Jackalope
Hello! Our team at Sciforce had developed a new tool, that allows to create users to create their own standard concepts in SNOMED hierarchy using SNOMED CT Compositional Grammar, without breaking compatibility for network studies. The tool is meant to be applied at ETL stage to increase mapping coverage for important concepts that do not have a precise counterpart – and to guarantee internal compatibility of custom Standard concepts through automated evaluation against SNOMED hierarchy. You can not use these concepts to define concept sets, but they will be placed “correctly” in the CONCEPT_ANCESTOR table, meaning you can define concept sets as usual, and have these new concepts included for you.
Jackalope was pre-presented on OHDSI APAC and Health Data Interests WG community call, as well as a poster presentation at OHDSI '22 Symposium.
The tool is obviously open-source. We are looking to make Jackalope if not standard, than usual and accepted solution for OMOP CDM ETL, and we look for community input.
How to participate:
The most important step for development of Jackalope now is to live-test it with actual data. This would achieve the following:
- You get better coverage of mapping of your source data to OMOP CDM.
- We get to improve Jackalope, bringing it closer to real-world application use case.
- Entire OHDSI community benefits from the introduction of a brand new approach to Standardization of data.
If you are not sure if ETL approach of Jackalope is applicable to your data, you can help us a lot by providing any number of examples of concepts that you could not map to OMOP CDM, and had to deal with loss of precision, or making other concessions.
Of course, contributions in form of convention suggestions or commits to Jackalope source code are also welcome.
If you want a better idea of how is everything implemented, unfold the collapsed text below. Also, community calls & symposium links contain a lot of information.

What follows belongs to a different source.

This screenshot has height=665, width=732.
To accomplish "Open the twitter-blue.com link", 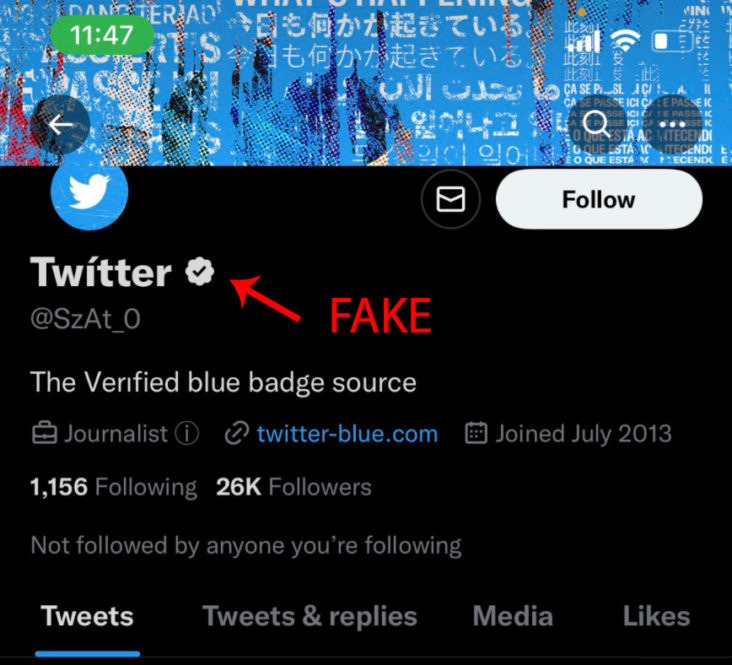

FAQ is displayed on click.
Q: Why not just map everything to existing Standard concepts?A: Mapping to Standard concepts is a reliable and a correct way to represent source data in OMOP CDM – in absolute majority of cases. That is why these concepts are Standard. However, in some cases (e.g. new technologies, domain-specific terminology or local specifics), mapping to existing Standard concepts may lead to a loss of precision.
Q: Which concepts can be standardized through Jackalope?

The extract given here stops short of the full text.